Pool the Index, Not Individual Stocks
The answer is: pool the index, not individual stocks. Relative to depositing its constituent stocks, depositing a single index token can reduce the break-even turnover rate by more than 60%. Beyond that, AMMs are best reserved for assets that have a durable reason to stay close, such as dual-class share structures (different voting rights shares), mature industry pairings, and perhaps short-term Treasuries.
Treasury Pools and Stock Lending: The Same Species
Circle has already delegated a large amount of reserve management infrastructure to BlackRock. The question is not whether smart contracts can replace everything BlackRock provides—(currently) they cannot. Reserve managers provide custody, operational control, liquidity, and connections to financial infrastructure, for which there is no comparable cost in DeFi. The narrower question is: in highly standardized short-term government paper, how much of the repetitive work of buying, rolling, and providing liquidity can ultimately become programmable.

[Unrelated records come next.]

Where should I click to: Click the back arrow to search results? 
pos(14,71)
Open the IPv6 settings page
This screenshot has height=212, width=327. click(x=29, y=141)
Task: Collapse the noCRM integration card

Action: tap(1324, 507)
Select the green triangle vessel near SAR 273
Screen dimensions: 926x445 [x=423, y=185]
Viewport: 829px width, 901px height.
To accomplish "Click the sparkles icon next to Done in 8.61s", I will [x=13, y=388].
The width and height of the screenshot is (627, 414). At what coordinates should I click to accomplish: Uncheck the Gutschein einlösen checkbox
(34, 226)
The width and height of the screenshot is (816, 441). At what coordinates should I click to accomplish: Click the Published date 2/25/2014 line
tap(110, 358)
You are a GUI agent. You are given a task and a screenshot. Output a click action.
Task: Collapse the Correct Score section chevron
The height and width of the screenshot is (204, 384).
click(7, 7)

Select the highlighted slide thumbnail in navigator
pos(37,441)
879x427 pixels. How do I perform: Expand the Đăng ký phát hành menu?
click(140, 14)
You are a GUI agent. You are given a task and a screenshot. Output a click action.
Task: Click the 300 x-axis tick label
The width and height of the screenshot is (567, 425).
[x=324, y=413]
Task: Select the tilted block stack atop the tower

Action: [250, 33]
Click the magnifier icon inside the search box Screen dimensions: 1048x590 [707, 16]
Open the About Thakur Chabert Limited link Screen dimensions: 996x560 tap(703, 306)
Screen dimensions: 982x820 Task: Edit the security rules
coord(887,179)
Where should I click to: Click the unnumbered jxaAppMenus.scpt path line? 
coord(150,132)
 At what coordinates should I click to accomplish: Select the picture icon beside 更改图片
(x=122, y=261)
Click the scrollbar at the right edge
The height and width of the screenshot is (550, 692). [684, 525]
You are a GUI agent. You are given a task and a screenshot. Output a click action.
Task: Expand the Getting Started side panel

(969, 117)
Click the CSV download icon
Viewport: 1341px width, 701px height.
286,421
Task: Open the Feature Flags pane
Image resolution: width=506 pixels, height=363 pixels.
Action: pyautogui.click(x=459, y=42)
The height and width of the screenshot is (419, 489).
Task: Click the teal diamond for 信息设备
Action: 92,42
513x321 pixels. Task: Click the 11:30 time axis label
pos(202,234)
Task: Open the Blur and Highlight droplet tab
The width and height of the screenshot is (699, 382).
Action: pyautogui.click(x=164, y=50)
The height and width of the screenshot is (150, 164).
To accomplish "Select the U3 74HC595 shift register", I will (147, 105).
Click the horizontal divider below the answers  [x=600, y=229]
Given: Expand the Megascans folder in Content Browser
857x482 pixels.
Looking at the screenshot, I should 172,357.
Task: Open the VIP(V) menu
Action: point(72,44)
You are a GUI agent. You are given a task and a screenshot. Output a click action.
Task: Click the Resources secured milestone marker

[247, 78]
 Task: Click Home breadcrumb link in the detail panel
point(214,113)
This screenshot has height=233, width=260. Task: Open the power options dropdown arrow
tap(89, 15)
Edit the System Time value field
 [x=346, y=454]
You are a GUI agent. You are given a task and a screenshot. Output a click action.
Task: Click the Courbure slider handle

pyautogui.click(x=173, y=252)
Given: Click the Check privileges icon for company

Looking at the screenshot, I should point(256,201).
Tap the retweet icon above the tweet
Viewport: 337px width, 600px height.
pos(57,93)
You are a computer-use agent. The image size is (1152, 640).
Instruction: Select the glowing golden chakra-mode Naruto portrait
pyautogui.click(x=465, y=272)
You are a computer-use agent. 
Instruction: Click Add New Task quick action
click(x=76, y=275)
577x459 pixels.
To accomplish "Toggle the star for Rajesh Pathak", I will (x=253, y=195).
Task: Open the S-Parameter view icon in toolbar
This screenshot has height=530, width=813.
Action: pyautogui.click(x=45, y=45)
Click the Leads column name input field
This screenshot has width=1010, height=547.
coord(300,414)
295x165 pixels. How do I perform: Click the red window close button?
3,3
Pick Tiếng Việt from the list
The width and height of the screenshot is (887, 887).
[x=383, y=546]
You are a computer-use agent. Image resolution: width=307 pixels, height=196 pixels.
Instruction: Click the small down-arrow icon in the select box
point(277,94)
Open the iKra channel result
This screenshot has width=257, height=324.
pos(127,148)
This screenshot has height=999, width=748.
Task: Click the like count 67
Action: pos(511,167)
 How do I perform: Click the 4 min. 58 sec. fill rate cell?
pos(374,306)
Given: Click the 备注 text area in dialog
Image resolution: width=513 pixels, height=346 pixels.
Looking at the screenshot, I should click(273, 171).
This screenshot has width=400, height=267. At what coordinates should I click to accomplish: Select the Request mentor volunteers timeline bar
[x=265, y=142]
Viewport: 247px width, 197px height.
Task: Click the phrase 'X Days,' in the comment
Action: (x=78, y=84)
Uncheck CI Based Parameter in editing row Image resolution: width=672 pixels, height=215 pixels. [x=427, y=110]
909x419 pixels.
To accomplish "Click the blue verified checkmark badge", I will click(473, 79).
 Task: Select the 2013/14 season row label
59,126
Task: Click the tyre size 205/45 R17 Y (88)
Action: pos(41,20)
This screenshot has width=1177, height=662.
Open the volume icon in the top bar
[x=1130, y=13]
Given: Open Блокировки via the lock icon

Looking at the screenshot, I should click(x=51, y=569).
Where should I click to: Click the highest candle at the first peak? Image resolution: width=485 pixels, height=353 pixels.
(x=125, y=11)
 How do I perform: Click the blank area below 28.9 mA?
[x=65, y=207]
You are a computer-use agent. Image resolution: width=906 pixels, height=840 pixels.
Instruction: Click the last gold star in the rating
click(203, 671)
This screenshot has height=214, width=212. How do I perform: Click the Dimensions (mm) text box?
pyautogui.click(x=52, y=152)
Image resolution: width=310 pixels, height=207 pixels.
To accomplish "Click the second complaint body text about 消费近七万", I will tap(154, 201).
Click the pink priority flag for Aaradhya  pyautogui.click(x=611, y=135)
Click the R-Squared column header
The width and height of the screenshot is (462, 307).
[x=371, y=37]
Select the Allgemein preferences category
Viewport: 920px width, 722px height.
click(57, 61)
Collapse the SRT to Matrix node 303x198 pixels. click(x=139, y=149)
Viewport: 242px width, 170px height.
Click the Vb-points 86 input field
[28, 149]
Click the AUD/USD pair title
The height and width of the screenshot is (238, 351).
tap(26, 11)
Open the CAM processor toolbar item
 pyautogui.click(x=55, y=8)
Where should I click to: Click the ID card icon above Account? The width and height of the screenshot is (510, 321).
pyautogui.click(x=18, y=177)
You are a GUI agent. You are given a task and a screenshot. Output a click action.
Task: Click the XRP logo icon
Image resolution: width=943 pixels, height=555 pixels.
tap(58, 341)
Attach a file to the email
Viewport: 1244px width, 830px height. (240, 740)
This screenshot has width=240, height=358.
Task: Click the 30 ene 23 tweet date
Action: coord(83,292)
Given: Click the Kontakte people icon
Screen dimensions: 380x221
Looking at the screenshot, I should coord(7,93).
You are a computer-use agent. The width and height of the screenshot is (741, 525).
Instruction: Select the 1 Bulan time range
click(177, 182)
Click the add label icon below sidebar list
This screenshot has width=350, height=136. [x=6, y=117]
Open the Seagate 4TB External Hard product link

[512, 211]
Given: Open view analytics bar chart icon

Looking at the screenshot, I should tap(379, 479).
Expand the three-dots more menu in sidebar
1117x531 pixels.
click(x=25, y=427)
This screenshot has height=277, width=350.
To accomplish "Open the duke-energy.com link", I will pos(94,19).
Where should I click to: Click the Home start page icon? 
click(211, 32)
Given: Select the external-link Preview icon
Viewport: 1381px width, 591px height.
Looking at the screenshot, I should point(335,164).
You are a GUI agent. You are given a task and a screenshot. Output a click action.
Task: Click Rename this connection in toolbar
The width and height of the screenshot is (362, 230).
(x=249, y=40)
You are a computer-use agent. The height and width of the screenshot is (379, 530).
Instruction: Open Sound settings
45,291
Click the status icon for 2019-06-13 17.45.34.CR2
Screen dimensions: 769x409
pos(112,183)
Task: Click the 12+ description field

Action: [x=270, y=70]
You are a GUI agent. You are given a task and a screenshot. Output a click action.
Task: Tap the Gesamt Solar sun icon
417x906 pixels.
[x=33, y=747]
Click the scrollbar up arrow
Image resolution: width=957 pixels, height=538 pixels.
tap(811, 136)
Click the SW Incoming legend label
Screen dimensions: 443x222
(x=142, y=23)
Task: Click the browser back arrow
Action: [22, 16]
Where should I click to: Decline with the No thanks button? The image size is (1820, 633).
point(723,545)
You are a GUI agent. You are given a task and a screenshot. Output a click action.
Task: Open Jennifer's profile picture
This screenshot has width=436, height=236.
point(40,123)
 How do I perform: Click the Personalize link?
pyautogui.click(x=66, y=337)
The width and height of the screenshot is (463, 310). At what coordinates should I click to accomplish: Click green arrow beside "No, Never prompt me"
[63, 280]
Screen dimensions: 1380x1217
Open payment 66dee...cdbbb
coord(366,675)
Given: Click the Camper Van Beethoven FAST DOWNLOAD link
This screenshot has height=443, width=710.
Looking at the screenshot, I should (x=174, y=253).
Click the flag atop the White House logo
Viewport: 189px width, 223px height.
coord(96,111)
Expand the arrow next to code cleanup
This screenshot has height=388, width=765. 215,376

Under the reserve framework established by the GENIUS Act, this question becomes even more relevant, because stablecoin growth brings additional demand for cash and short-term government debt. A yield-aware AMM directly connected to minting and redemption rails might eventually return some of the economics of reserve management to the stablecoin or its holders. But it may also forever be vulnerable to being hunted by sophisticated off-chain flows. Both outcomes are plausible; current market infrastructure is not sufficient to pretend there is only one possibility.
Stock lending raises a similar parallel problem. Brokers and other intermediaries provide real credit, collateral, and operational services, but they also retain the spread generated by assets owned by clients. On-chain lending proves that at least part of the spread can flow back to holders. Reserve management and stock lending are essentially the same species: large, redundant, low-information intermediary layers whose profits survive mainly because the infrastructure to bypass them does not yet exist.
Conclusion
I started with three chip stocks and a pool that anyone can create. This framework does identify several legitimate uses for tokenized assets on-chain: index tokens, carefully selected AMM portfolios, lending markets, and perhaps eventually treasury pools behind stablecoins. It also points out which mechanisms are best left alone.
This raises a serious question: for commoditized markets whose distribution characteristics happen to match the advantages of AMMs (low return dispersion, high information asymmetry, high trading volume), are AMMs really suitable? Or, as other papers speculate, will the programmatic nature of smart contracts, delayed settlement, and the slightly slower prices of blockchain transactions make AMMs forever prey to sophisticated off-chain capital flows?
Curve allows anyone to create pools permissionlessly, but the market is under no obligation to make your idea a good one.